(Data for this task)

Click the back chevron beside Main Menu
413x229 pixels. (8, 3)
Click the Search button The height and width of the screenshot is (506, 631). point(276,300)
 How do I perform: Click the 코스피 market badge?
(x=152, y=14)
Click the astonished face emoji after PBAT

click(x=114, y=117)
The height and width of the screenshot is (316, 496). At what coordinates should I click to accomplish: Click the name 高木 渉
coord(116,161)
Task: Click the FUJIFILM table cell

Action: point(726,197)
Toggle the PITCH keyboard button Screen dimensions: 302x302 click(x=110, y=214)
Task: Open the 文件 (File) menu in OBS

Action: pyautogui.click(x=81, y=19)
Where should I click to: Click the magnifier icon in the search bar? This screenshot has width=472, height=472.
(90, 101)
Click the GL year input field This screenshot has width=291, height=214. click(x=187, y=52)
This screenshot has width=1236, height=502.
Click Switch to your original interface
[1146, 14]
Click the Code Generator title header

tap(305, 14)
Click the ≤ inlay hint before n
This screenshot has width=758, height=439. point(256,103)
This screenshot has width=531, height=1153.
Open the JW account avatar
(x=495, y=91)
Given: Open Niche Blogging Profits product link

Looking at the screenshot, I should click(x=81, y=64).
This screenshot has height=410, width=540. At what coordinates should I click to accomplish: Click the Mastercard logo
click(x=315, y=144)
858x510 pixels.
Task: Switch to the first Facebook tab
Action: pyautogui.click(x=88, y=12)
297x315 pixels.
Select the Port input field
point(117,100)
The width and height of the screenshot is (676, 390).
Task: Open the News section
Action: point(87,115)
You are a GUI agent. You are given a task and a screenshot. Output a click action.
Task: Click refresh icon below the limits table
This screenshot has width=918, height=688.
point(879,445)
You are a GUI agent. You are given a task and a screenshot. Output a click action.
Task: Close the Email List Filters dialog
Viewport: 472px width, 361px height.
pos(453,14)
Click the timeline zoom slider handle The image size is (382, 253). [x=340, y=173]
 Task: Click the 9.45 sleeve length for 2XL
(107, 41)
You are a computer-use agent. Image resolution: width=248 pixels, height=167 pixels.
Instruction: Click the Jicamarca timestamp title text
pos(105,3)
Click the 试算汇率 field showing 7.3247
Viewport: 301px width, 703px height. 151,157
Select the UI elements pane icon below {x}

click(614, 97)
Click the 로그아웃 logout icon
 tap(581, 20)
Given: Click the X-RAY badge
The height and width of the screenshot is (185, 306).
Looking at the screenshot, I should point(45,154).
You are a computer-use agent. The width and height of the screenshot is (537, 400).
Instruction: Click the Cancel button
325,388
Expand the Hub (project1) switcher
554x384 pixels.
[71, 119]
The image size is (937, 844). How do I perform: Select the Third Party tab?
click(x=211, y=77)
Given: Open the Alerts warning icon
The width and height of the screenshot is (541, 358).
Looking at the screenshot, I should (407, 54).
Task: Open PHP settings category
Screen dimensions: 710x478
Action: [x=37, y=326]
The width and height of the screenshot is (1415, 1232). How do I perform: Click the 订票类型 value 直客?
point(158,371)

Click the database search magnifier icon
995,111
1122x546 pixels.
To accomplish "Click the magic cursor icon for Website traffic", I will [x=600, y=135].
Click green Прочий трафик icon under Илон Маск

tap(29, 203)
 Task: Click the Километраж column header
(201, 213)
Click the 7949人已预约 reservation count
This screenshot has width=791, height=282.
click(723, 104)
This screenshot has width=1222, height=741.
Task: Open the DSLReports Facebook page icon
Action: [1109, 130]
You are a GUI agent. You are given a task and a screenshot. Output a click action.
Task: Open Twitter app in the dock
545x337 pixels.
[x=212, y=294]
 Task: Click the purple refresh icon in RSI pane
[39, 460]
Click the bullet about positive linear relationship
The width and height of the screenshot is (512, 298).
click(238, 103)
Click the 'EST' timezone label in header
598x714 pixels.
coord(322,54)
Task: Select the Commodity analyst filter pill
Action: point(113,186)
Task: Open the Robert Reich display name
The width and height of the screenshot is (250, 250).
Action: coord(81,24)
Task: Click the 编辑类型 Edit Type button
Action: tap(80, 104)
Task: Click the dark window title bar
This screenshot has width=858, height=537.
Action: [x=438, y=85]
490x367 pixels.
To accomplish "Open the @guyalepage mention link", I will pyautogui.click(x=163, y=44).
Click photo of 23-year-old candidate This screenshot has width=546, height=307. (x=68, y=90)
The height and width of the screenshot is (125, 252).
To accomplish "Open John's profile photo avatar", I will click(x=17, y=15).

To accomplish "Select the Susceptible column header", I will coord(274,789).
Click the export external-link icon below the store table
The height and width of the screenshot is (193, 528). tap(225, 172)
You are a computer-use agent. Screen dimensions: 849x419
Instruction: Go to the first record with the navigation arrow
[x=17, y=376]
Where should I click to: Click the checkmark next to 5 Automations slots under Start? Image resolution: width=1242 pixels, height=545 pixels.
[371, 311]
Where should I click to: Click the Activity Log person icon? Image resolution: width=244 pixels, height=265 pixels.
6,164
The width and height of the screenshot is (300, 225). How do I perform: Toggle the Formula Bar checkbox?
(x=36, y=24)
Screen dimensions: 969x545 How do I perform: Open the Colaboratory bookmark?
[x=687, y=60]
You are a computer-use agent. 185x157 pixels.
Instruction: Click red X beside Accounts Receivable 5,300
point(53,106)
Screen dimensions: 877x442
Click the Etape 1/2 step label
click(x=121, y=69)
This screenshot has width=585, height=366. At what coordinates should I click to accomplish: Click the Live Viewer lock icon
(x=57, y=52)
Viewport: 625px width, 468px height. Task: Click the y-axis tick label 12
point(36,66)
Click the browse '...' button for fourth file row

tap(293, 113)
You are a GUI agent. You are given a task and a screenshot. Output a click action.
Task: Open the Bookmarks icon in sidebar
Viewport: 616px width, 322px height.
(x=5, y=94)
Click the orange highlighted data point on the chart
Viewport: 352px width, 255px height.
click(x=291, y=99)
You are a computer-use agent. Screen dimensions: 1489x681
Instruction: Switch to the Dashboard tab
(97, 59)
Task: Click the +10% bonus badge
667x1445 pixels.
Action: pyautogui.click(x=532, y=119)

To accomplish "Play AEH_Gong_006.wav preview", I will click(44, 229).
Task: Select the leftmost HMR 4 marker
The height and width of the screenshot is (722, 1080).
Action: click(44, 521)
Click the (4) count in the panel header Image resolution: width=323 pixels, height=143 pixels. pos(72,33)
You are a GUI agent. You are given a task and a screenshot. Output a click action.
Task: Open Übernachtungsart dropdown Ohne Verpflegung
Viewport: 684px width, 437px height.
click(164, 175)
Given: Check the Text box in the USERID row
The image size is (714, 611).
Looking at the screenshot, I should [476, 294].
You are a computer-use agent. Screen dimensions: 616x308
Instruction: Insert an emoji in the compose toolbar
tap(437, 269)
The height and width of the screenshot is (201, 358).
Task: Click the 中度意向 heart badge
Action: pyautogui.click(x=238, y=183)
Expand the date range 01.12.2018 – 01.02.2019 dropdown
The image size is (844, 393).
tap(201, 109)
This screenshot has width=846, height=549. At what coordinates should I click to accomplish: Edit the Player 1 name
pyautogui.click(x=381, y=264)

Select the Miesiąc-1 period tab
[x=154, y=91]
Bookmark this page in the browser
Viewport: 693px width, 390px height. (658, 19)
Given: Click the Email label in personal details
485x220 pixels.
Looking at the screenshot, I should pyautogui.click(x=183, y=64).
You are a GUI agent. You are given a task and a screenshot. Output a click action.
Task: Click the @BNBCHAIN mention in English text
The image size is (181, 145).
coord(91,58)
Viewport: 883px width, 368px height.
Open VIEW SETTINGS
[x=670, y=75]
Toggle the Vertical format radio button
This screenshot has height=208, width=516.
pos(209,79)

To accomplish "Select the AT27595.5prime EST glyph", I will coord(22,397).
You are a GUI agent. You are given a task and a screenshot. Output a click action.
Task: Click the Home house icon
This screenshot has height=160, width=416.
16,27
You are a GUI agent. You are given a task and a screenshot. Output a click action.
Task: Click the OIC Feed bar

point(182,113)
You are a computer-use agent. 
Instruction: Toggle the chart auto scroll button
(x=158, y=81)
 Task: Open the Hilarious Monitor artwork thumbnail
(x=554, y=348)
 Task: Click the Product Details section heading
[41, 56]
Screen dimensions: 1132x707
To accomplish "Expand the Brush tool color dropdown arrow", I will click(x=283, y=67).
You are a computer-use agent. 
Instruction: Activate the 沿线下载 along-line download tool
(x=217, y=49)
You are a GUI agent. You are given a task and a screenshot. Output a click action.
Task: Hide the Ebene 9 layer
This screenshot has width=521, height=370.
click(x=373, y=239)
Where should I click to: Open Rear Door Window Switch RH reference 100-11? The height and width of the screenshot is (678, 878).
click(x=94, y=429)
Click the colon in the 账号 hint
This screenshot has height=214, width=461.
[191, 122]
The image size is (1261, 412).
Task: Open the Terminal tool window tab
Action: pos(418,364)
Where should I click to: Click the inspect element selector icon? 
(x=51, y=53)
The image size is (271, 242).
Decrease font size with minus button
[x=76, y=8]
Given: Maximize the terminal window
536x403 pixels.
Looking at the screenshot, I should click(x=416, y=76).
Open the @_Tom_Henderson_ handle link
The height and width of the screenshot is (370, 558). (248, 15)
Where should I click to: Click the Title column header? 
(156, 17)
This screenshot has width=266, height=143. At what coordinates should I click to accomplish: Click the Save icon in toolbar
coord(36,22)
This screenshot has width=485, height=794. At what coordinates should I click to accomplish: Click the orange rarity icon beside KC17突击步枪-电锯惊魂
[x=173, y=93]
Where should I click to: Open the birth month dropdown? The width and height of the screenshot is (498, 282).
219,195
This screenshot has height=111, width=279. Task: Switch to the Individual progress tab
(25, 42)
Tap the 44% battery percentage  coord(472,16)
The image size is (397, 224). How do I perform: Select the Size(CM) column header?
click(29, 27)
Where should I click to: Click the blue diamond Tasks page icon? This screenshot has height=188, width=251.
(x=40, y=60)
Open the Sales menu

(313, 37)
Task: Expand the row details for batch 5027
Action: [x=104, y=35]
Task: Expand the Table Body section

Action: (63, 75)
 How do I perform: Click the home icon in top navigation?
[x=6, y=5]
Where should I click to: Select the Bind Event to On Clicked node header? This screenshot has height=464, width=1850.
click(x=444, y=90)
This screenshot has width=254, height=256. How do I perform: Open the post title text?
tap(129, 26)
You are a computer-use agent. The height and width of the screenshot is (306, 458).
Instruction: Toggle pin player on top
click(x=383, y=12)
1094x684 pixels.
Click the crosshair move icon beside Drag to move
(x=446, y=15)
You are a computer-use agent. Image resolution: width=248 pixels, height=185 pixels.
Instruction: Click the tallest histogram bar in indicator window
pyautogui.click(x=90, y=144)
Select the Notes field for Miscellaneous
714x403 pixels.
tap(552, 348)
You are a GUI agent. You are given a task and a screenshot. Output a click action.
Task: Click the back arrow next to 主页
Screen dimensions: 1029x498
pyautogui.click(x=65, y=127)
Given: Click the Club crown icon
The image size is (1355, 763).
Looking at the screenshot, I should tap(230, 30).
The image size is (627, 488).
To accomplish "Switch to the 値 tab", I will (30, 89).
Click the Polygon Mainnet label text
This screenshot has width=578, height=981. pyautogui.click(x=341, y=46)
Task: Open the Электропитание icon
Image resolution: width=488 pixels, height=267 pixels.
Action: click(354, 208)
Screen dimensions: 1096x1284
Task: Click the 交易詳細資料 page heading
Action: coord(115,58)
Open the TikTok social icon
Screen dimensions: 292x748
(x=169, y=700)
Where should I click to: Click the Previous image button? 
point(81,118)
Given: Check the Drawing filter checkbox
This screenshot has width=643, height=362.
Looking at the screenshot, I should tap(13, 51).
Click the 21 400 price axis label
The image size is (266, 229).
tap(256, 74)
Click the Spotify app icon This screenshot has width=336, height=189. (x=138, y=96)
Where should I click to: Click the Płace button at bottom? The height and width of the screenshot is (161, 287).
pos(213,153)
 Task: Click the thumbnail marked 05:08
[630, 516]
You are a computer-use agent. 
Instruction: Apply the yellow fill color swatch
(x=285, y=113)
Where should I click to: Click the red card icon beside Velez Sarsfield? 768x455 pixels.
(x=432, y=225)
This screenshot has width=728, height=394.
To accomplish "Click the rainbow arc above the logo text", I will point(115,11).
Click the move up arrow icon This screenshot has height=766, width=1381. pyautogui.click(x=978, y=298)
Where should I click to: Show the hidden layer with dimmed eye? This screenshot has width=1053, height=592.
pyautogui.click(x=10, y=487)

(End Data for this task)

Task details: Please return each line of the data above in which the word "Email" occurs.

Answer space:
Task: Close the Email List Filters dialog
Given: Click the Email label in personal details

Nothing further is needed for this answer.